36. The same cost savings apply to terrestrial data centers that use hundreds of thousands of chips.
37. Tesla and SpaceX can achieve the lowest‑cost compute by avoiding design‑firm and fab margins.
38. Job postings for Robo Taxi fleet support exist in Palo Alto (already operating in the Bay Area), Tampa, San Antonio, Orlando, and Miami (not yet operating).
39. There are over 30 Robo Taxi‑related job listings.
40. Specific Robo Taxi roles include real estate manager, architecture and design manager, supervisor, and fleet support operations manager.
41. Tesla is scaling up hiring for Robo Taxi.
42. A high‑intensity action‑oriented leader role is advertised for a Robo Taxi fleet team in Orlando, Florida.
43. There are 197 Optimus job postings.
44. Meaningful financial numbers from Robo Taxi are not expected until the Q4 2026 earnings call (January 2027).
45. The AI stocks primary index rose almost 1%; ASML up ~5 %, Broadcom up ~5 %; TSMC and AMD had a good day; Nvidia was an exception; Palunteer down 5 %; Tesla up slightly.
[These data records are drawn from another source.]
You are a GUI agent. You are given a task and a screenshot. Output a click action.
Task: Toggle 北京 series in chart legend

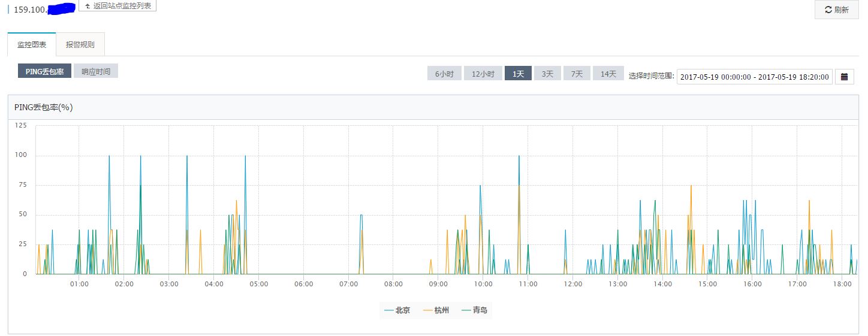point(397,310)
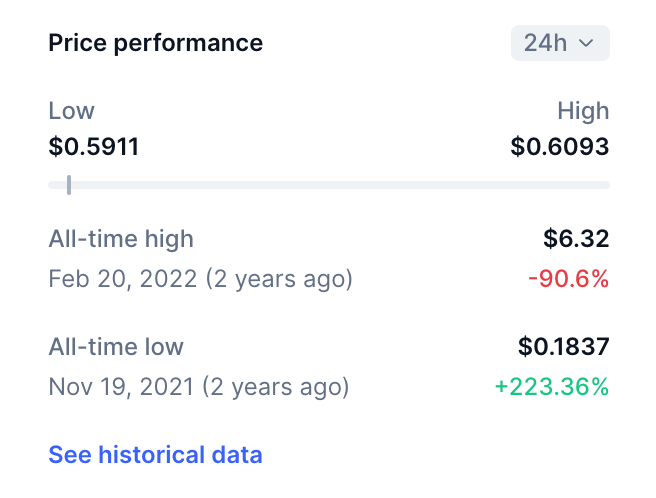The image size is (656, 498).
Task: Click the price range slider handle
Action: click(68, 185)
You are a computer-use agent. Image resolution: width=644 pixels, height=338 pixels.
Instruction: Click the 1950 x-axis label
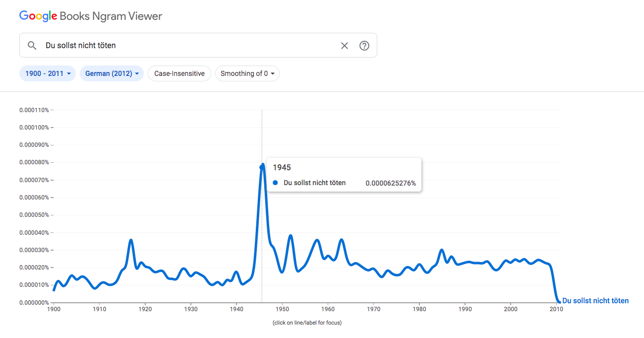click(282, 309)
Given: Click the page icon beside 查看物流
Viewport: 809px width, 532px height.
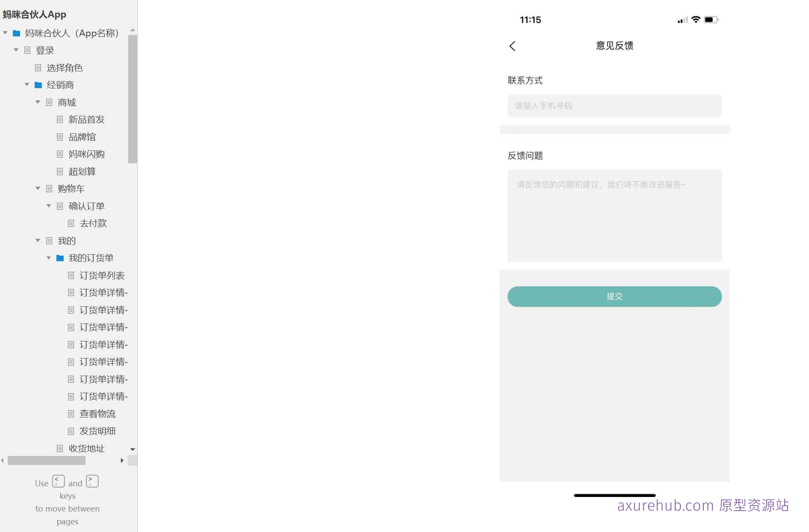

46. Marll Networks stock rose 32 % in one day after Jensen Huang stated at Computex that the company, valued at ~ $200 billion, aims to become a trillion‑dollar company.
47. Jensen Huang’s comments can move stock prices.
48. Microsoft stock was down slightly.
49. A recommended podcast episode features Ethan He (or Ethan Haye) from XAI discussing XAI’s work on Grock, video generation, word models, and video agents.